Learning how to raise mealworms and other insects for your chickens is cost-effective and ensures their treats are high quality. Mealworms and superworms, compared to raising crickets for chickens, will not smell. Crickets have this horrible habit of going to the bathroom all the time. Mealworms and superworms don’t chirp or jump. And if my students can raise them and get over their phobia, so can you!
How to Raise Mealworms (Tenebrio molitor)
A container 20 inches long and 10 inches wide is a good size to start a colony of 1,000 to 5,000 mealworms. I find plastic tubs are perfect as you can easily see the health of the colony and they are easy to clean. Cutting a large hole in the lid and attaching a screen prevents items from falling into the container. The beetles will not be able to crawl up the smooth plastic sides. I prefer plastic tubs over glass aquariums because the surface area is more important than depth. Our containers are four inches tall. Adequate airflow prevents the mealworm’s food from spoiling quickly.
Add a few inches of wheat bran, corn meal, bone meal, crushed bran flake meal, or store-bought mealworm bedding to the bottom of the container. Another option is using chicken feed as the substrate. If using chicken feed, freeze for a few weeks to kill unwanted pests and beetles.
The price for 1,000 mealworms will be between $14 and $20. Mail ordering will be cheaper than shopping at a local pet store.
What Do Mealworms Eat and Drink?
Part of learning how to raise mealworms for poultry snacks includes feeding them. Mealworms do well on a diet of root vegetables, vegetable and fruit peels, and other vegetative scraps. The higher quality food the beetles receive, the more nutrients for your chickens. This is a great reason to breed your own bugs. Dried mealworms, sold as chicken snacks, are often only fed a diet of white potatoes. The more food you give the beetles the more offspring they will produce.
While the mealworms do best with consistent moisture, many colonies fail because of excess moisture. Do not provide a water bowl. Fresh greens or vegetable scraps will provide enough moisture. Sweet potatoes and kale, for example, provide high water contents and often do not promote fungus or mold.
The ideal temperature for breeding the worms is 70 to 80 degrees. Only feed the larvae (worms) to your chickens, as you will want the pupae to mature and the beetles to lay eggs. Usually, the beetles will stay on the surface of the substrate. When they bury themselves, it can be a sign of egg laying. A female beetle can lay 500 eggs in her lifetime. After the eggs hatch, it may take two to three weeks to see the tiny larvae. Feed them ample food to grow to the desired size before feeding them out.

════════

Problem description:
What temperature range does the mealworm-raising guide above give as ideal for breeding the worms?

Stored data entries
════════

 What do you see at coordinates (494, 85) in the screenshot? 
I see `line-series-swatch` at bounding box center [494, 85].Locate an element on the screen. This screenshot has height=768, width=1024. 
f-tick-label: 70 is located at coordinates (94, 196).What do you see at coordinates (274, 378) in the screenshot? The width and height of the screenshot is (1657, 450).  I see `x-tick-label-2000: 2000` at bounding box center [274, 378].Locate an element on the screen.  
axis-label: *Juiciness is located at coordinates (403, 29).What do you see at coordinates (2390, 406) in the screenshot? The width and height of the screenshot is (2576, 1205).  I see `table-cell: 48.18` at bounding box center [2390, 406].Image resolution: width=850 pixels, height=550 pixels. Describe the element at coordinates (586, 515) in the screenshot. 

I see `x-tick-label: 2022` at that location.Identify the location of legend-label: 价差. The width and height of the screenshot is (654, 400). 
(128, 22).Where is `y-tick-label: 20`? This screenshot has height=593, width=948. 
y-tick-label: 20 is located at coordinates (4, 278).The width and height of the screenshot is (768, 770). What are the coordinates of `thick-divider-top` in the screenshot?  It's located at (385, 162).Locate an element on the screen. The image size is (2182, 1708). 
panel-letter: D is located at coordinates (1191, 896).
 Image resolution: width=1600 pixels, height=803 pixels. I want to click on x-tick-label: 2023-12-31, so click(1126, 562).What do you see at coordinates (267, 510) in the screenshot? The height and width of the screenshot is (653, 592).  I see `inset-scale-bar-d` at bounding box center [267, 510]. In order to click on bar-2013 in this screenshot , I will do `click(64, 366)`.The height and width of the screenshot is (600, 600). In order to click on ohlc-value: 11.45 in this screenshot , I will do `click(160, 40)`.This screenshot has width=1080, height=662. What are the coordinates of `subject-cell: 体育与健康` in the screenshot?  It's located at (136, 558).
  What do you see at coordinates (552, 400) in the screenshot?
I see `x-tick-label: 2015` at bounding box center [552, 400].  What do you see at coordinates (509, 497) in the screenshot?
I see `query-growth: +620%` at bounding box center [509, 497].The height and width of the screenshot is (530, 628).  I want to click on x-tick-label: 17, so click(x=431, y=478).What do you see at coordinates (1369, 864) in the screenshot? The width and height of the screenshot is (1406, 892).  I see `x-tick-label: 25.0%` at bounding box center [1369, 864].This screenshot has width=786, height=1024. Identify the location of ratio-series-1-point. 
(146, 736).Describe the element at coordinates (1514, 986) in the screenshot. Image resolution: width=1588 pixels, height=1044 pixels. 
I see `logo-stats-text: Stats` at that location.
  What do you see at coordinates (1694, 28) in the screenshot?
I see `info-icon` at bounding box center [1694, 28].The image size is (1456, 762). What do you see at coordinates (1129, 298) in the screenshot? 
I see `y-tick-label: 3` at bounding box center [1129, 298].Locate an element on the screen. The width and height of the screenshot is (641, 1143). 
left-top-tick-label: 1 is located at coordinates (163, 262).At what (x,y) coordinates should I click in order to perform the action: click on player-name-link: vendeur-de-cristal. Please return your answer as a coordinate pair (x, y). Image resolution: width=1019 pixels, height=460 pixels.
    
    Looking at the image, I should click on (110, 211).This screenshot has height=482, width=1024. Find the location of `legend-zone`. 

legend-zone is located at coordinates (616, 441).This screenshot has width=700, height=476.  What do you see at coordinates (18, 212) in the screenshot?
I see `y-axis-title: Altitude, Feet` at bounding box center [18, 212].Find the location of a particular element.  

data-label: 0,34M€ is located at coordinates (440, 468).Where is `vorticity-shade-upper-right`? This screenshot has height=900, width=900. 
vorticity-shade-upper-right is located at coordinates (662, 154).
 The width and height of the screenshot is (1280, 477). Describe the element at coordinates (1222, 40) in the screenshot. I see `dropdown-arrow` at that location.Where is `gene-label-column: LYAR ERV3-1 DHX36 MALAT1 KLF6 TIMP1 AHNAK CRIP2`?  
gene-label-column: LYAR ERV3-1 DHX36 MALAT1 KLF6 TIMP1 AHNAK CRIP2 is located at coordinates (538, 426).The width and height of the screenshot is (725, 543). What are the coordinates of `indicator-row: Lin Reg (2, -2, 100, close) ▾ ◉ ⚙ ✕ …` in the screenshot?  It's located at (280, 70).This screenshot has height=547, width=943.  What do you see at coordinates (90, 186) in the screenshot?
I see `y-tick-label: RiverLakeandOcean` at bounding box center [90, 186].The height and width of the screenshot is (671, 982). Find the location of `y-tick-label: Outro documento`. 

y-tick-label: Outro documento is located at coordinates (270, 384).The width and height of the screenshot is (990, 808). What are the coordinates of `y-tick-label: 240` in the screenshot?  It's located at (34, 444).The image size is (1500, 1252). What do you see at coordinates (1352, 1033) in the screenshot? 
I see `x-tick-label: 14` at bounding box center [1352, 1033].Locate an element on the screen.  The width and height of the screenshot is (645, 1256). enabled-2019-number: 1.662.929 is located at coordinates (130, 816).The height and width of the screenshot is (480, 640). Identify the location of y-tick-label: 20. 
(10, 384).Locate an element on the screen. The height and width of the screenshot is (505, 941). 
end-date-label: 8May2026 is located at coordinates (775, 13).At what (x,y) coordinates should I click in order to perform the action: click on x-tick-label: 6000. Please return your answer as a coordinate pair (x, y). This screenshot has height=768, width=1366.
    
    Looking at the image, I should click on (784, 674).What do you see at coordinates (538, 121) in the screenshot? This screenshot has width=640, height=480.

════════

Response to the task:
70 to 80 degrees.